**** Records to process
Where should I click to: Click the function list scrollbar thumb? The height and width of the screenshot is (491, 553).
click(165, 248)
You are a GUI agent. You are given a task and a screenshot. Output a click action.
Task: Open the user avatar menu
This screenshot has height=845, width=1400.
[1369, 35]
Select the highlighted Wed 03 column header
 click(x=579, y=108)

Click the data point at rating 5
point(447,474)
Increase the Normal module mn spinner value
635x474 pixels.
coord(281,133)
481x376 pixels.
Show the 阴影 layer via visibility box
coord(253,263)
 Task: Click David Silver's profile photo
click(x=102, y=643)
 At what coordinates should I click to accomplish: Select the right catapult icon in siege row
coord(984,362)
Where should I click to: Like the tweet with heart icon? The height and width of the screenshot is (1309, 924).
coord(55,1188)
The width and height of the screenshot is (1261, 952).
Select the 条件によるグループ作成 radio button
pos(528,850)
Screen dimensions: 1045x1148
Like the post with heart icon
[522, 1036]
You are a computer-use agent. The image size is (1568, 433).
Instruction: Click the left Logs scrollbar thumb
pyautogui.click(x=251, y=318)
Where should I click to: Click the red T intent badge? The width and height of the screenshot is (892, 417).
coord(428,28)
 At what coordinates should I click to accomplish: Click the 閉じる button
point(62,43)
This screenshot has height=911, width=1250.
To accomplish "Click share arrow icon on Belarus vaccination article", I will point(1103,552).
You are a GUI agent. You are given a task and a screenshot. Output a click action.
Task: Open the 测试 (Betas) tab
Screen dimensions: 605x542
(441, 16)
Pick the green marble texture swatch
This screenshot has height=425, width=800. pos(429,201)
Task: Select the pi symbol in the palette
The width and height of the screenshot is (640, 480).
********
*Directions*
Write out the records in full, exactly as they appear above.

*Written response*
Where should I click to: Click the function list scrollbar thumb? The height and width of the screenshot is (491, 553).
click(165, 248)
You are a GUI agent. You are given a task and a screenshot. Output a click action.
Task: Open the user avatar menu
This screenshot has height=845, width=1400.
[1369, 35]
Select the highlighted Wed 03 column header
 click(x=579, y=108)

Click the data point at rating 5
point(447,474)
Increase the Normal module mn spinner value
635x474 pixels.
coord(281,133)
481x376 pixels.
Show the 阴影 layer via visibility box
coord(253,263)
 Task: Click David Silver's profile photo
click(x=102, y=643)
 At what coordinates should I click to accomplish: Select the right catapult icon in siege row
coord(984,362)
Where should I click to: Like the tweet with heart icon? The height and width of the screenshot is (1309, 924).
coord(55,1188)
The width and height of the screenshot is (1261, 952).
Select the 条件によるグループ作成 radio button
pos(528,850)
Screen dimensions: 1045x1148
Like the post with heart icon
[522, 1036]
You are a computer-use agent. The image size is (1568, 433).
Instruction: Click the left Logs scrollbar thumb
pyautogui.click(x=251, y=318)
Where should I click to: Click the red T intent badge? The width and height of the screenshot is (892, 417).
coord(428,28)
 At what coordinates should I click to accomplish: Click the 閉じる button
point(62,43)
This screenshot has height=911, width=1250.
To accomplish "Click share arrow icon on Belarus vaccination article", I will point(1103,552).
You are a GUI agent. You are given a task and a screenshot. Output a click action.
Task: Open the 测试 (Betas) tab
Screen dimensions: 605x542
(441, 16)
Pick the green marble texture swatch
This screenshot has height=425, width=800. pos(429,201)
Task: Select the pi symbol in the palette
The width and height of the screenshot is (640, 480).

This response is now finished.